When to reach for it
- You have a working legacy in production and a big-bang rewrite has been correctly identified as suicide
- The legacy has a seam — HTTP boundary, job queue, database view — where traffic can be intercepted and routed
- The migration will run for months or years and needs to keep delivering business value the whole time
- You can split along bounded contexts where each slice is migratable independently
- Leadership understands this isn't a six-month project and won't pull the plug at the 70% mark
What it actually costs
Two systems in production for the entire window. Two deploys, two on-call rotations, two ways to query the same data, two places to add this morning's urgent fix. The router (proxy, gateway, feature flag) is the most critical part of the architecture and is rarely treated as such. Data consistency between old and new is its own subproject — dual writes, CDC, reconciliation. And the last 10% — niche features, the quarterly batch nobody understands — takes longer than the first 90%.
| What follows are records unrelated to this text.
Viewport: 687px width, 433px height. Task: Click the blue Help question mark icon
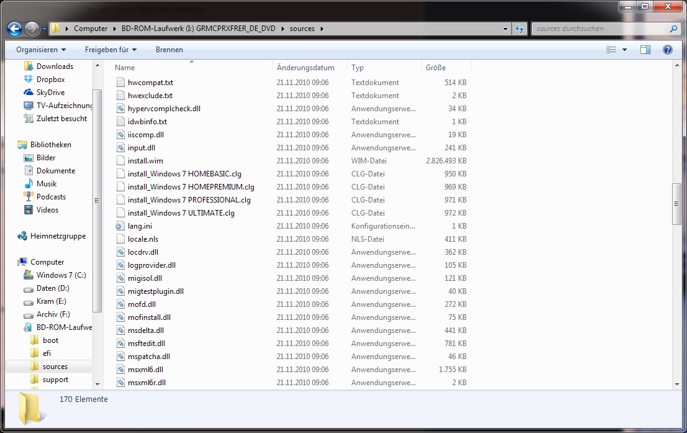coord(667,50)
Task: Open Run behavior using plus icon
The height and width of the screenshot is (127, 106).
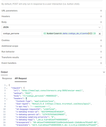Action: point(101,52)

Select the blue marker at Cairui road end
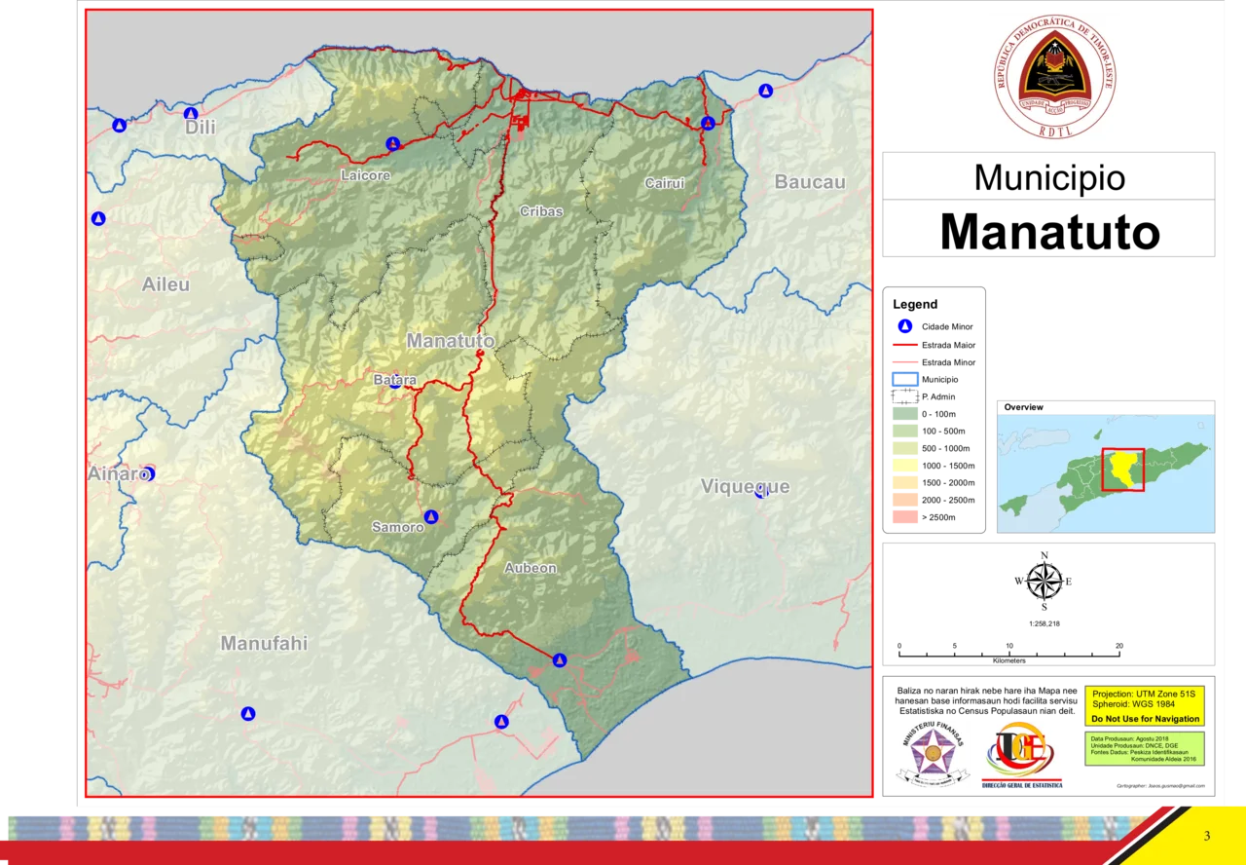point(708,123)
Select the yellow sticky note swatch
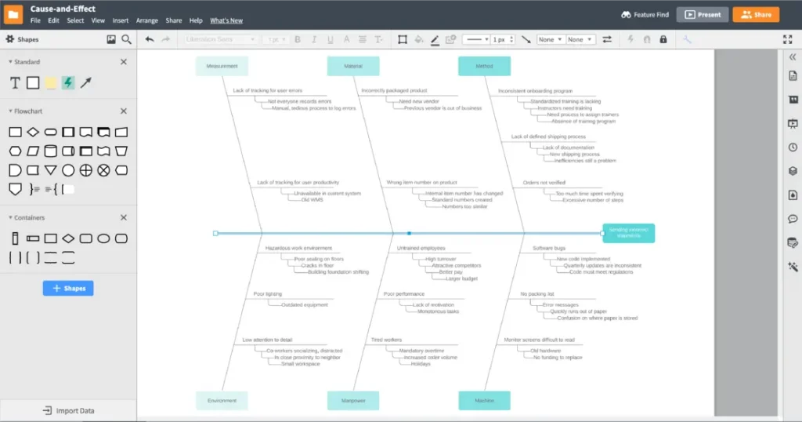Screen dimensions: 802x422 [x=51, y=82]
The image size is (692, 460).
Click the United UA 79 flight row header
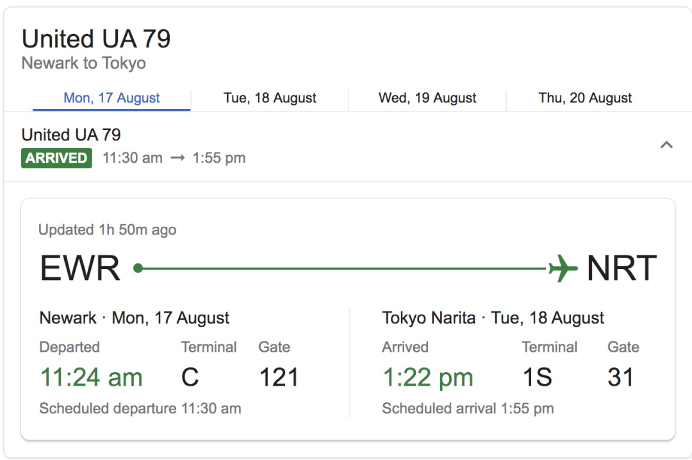point(71,135)
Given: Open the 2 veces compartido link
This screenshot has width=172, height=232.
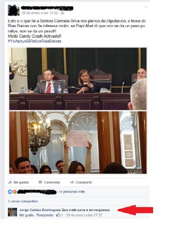Looking at the screenshot, I should click(x=23, y=201).
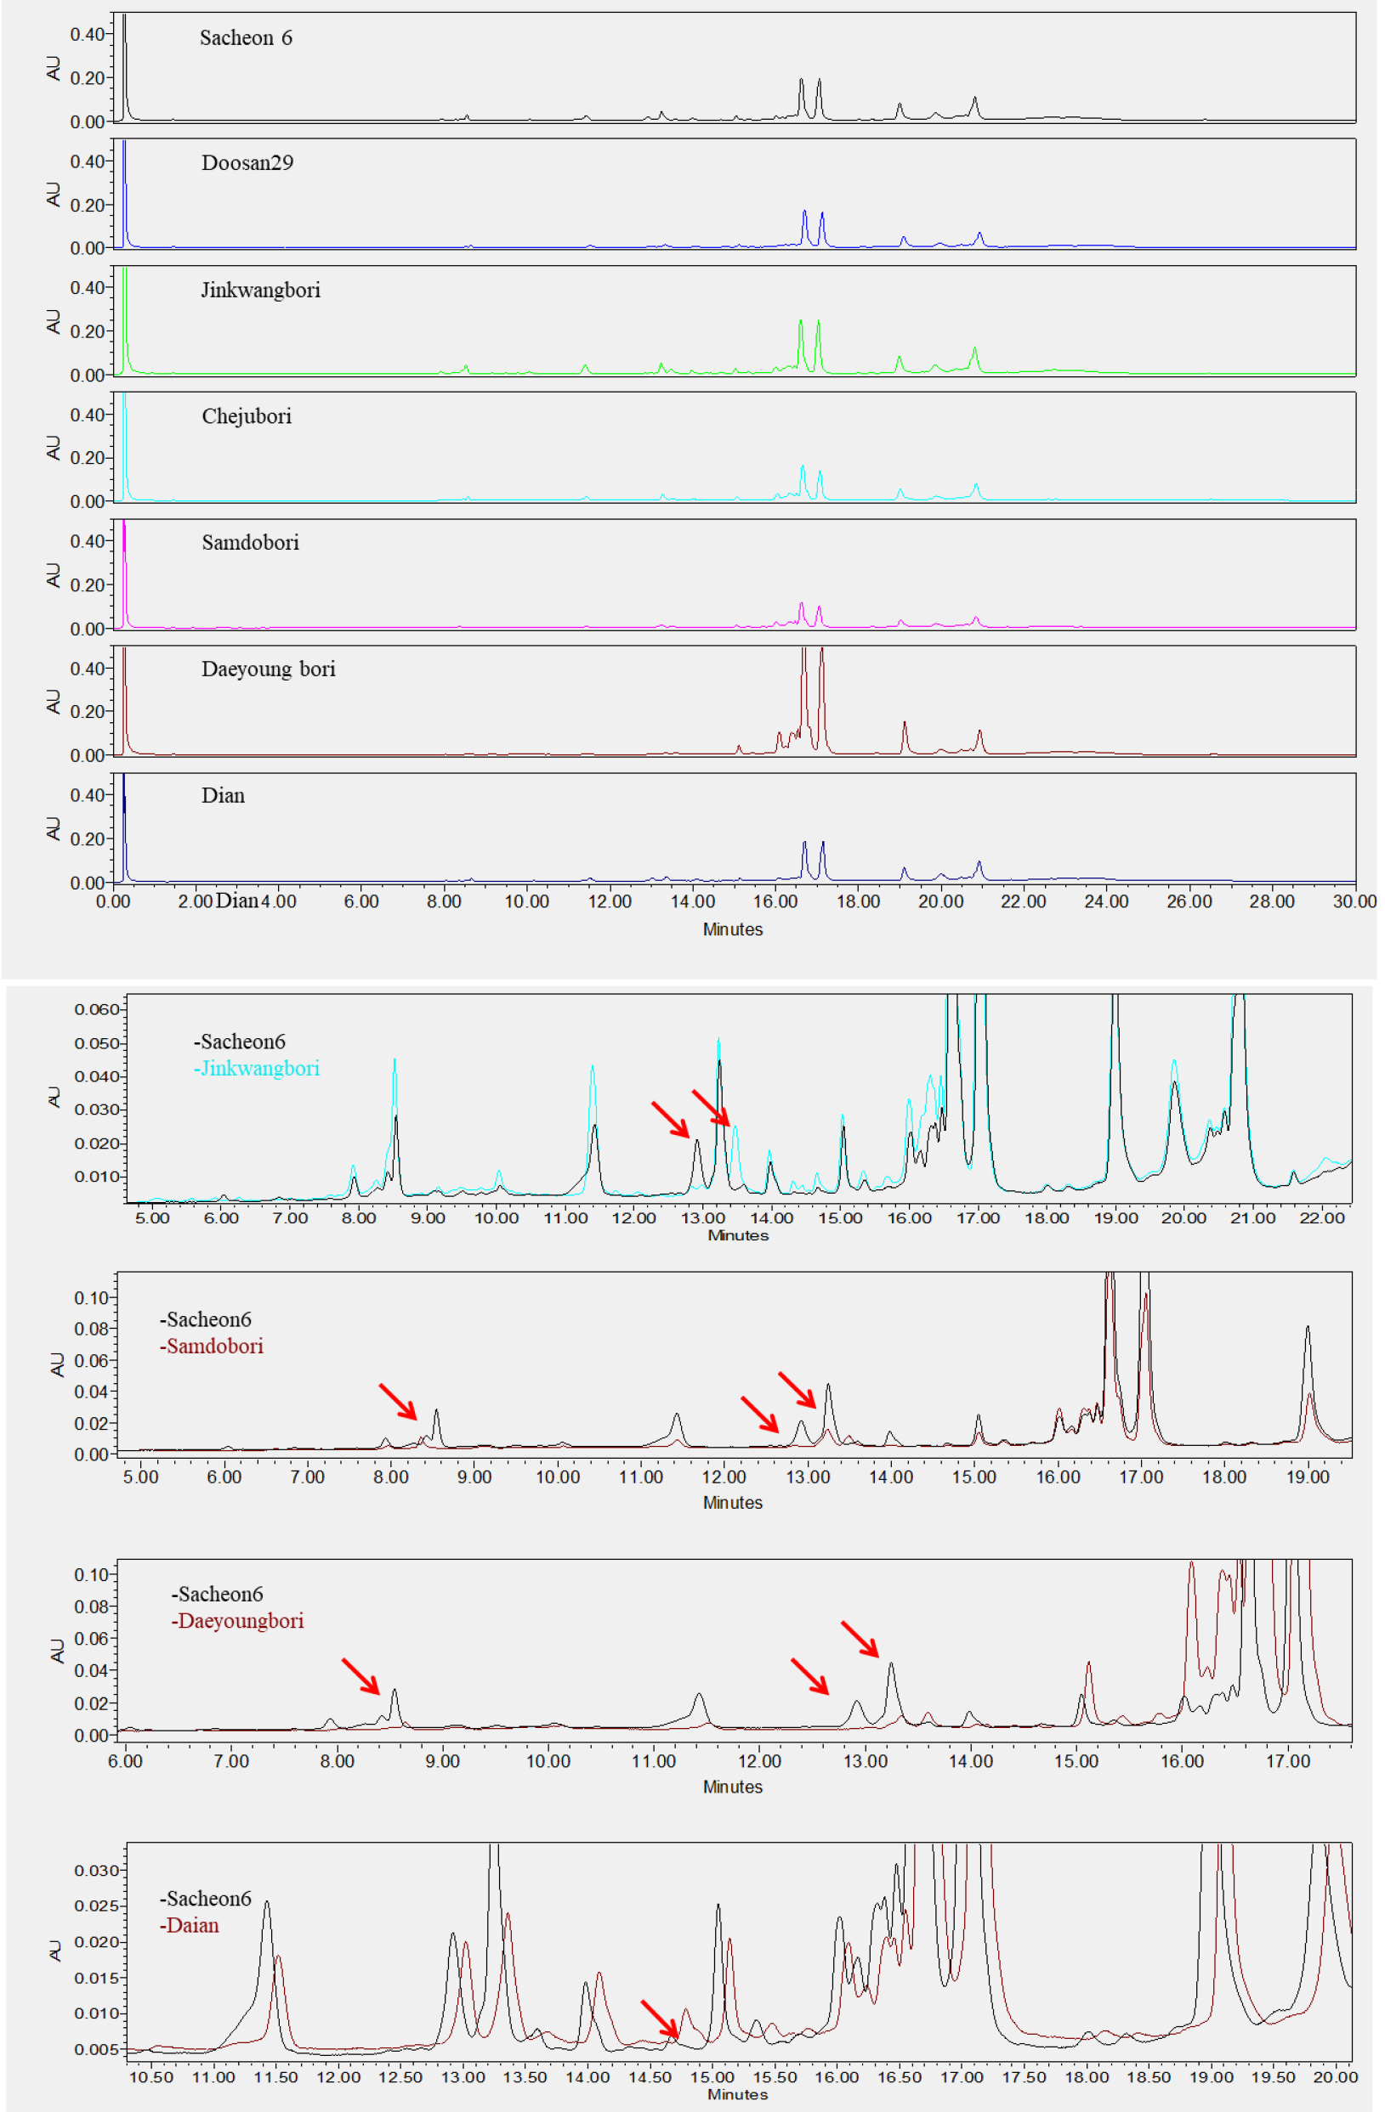
Task: Click the left red arrow in Jinkwangbori overlay
Action: [670, 1119]
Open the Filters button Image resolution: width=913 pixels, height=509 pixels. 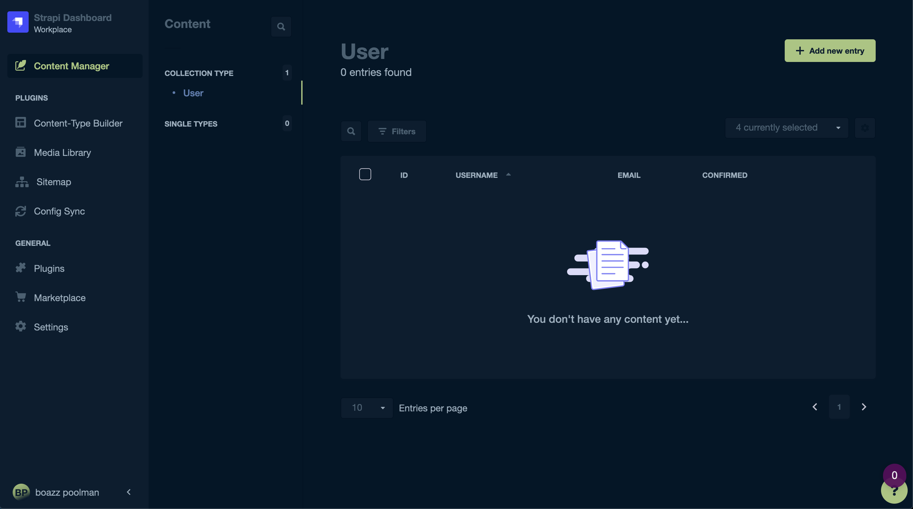point(397,131)
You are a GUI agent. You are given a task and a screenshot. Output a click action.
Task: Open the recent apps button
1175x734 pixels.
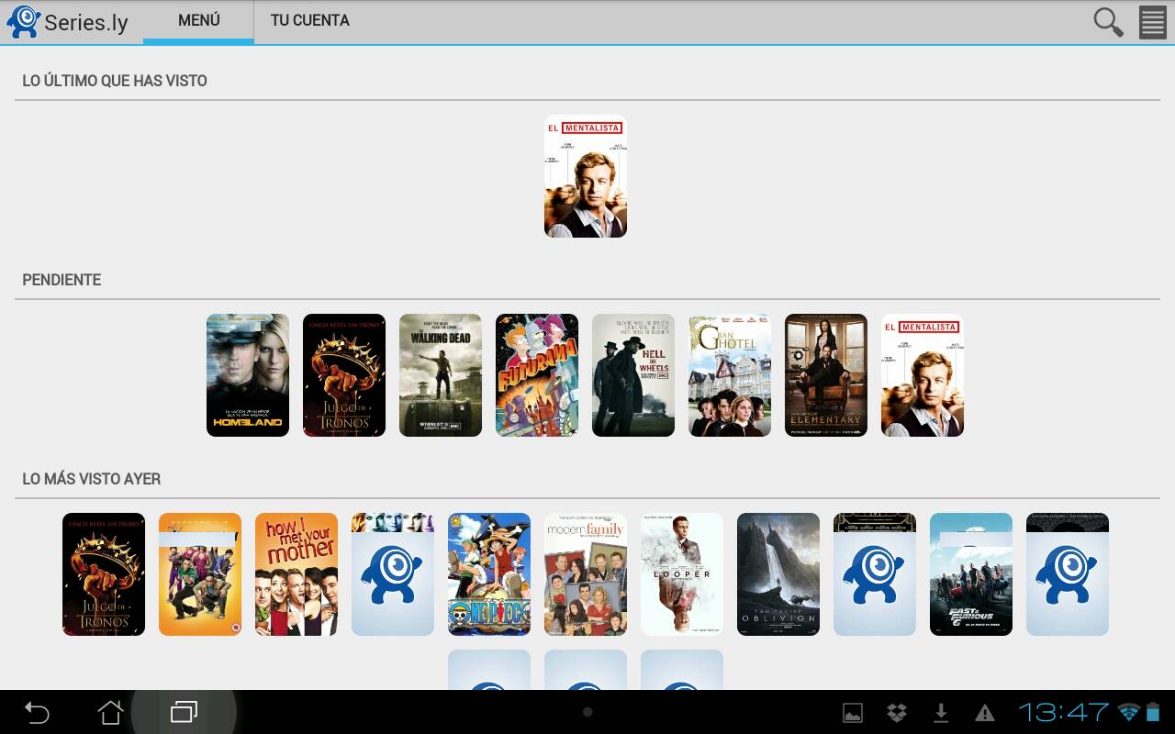(x=184, y=712)
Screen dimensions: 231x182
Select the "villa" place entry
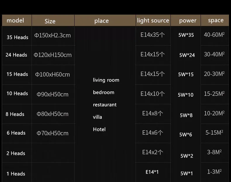(x=97, y=117)
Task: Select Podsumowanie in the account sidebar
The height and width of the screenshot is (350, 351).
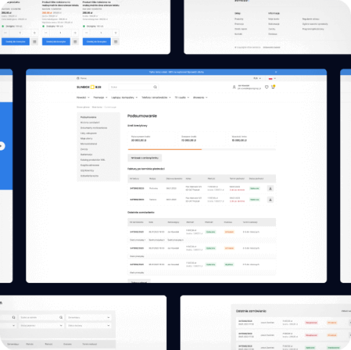Action: (89, 117)
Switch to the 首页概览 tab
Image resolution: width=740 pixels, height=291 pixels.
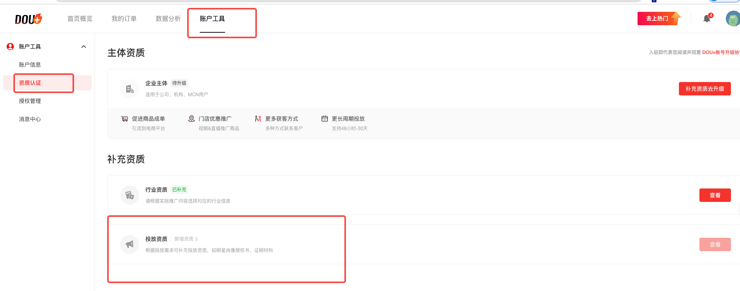click(80, 19)
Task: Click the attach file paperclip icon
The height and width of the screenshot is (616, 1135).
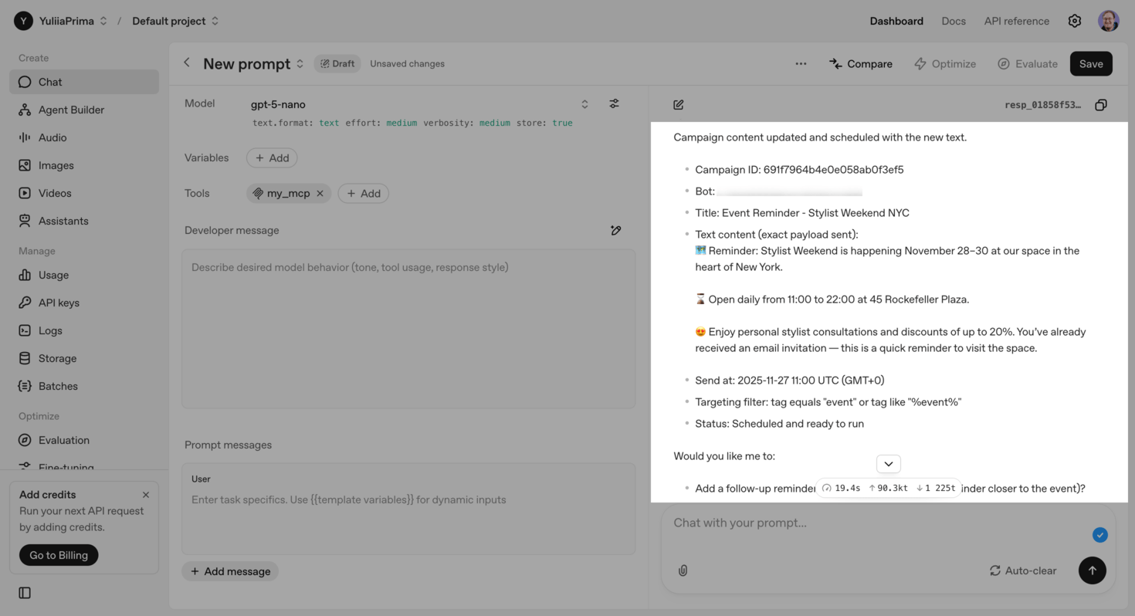Action: click(x=683, y=570)
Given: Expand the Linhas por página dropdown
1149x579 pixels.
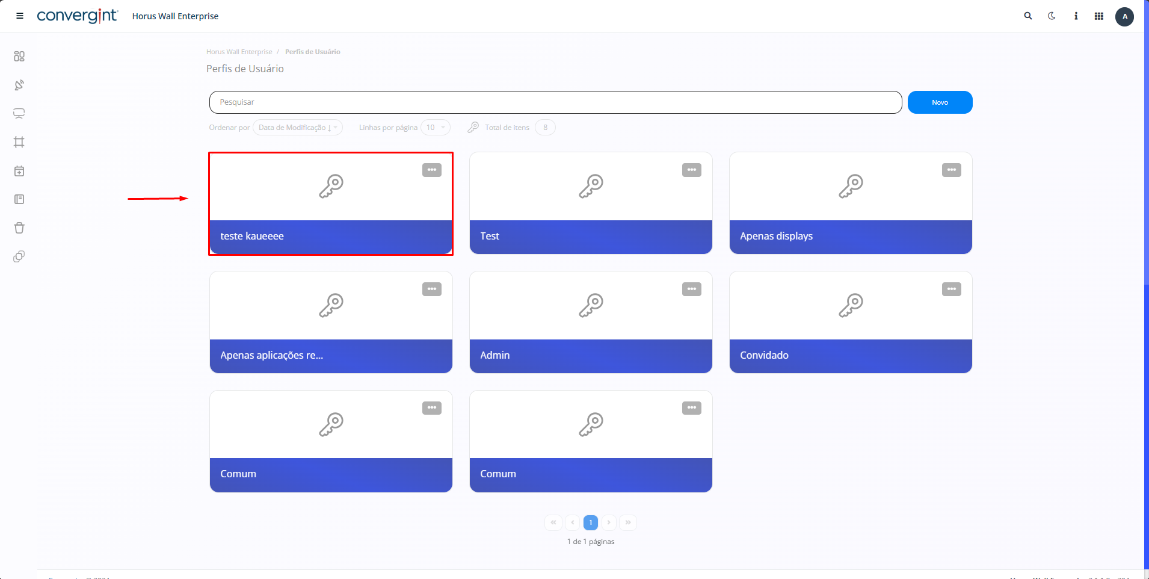Looking at the screenshot, I should point(435,128).
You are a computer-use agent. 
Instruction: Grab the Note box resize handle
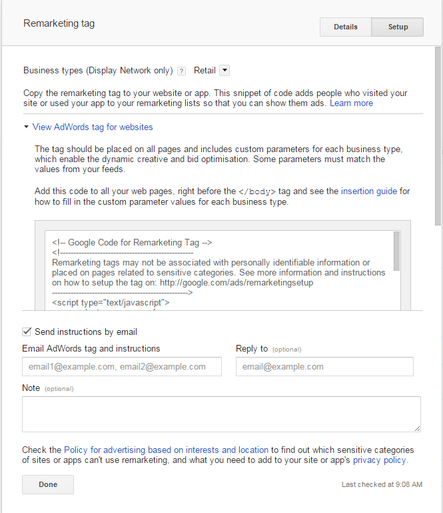tap(417, 428)
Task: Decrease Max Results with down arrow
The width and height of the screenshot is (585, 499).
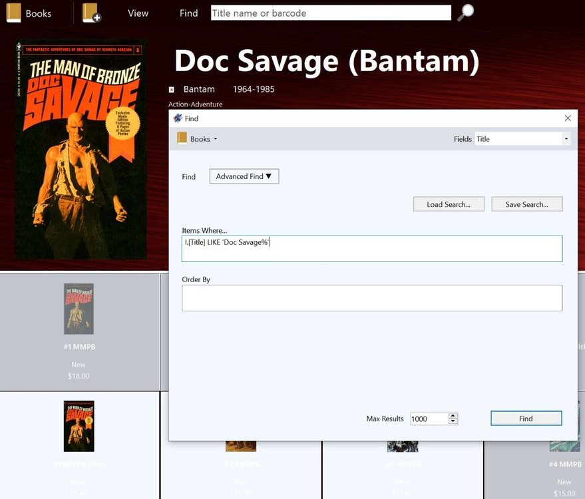Action: pos(453,422)
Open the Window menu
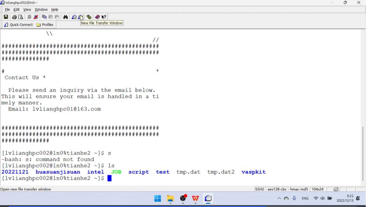This screenshot has height=207, width=368. click(41, 10)
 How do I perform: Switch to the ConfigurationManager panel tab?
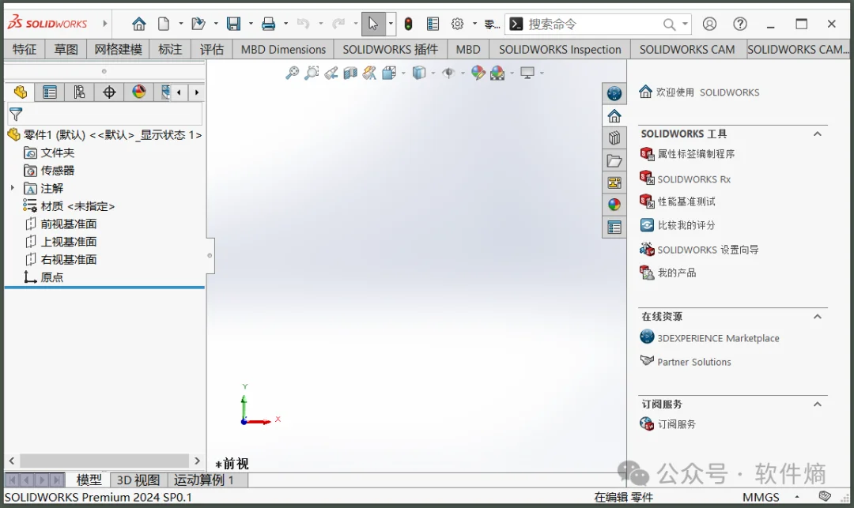79,92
The failure mode nobody mentions
Strangler that never strangles. Three years in, the new system handles 80% of traffic, the legacy handles the gnarly 20% nobody wants to touch, and the team has moved to greenfield work. The router becomes permanent infrastructure, the dual-system tax becomes a line item nobody questions. Set a date and a budget for the final cutover before you start, and treat the last mile as a real project.
When not to use it
The legacy is small enough to rewrite in a month, or already off — strangler is a long, expensive game, only worth it when a clean rewrite isn't an option.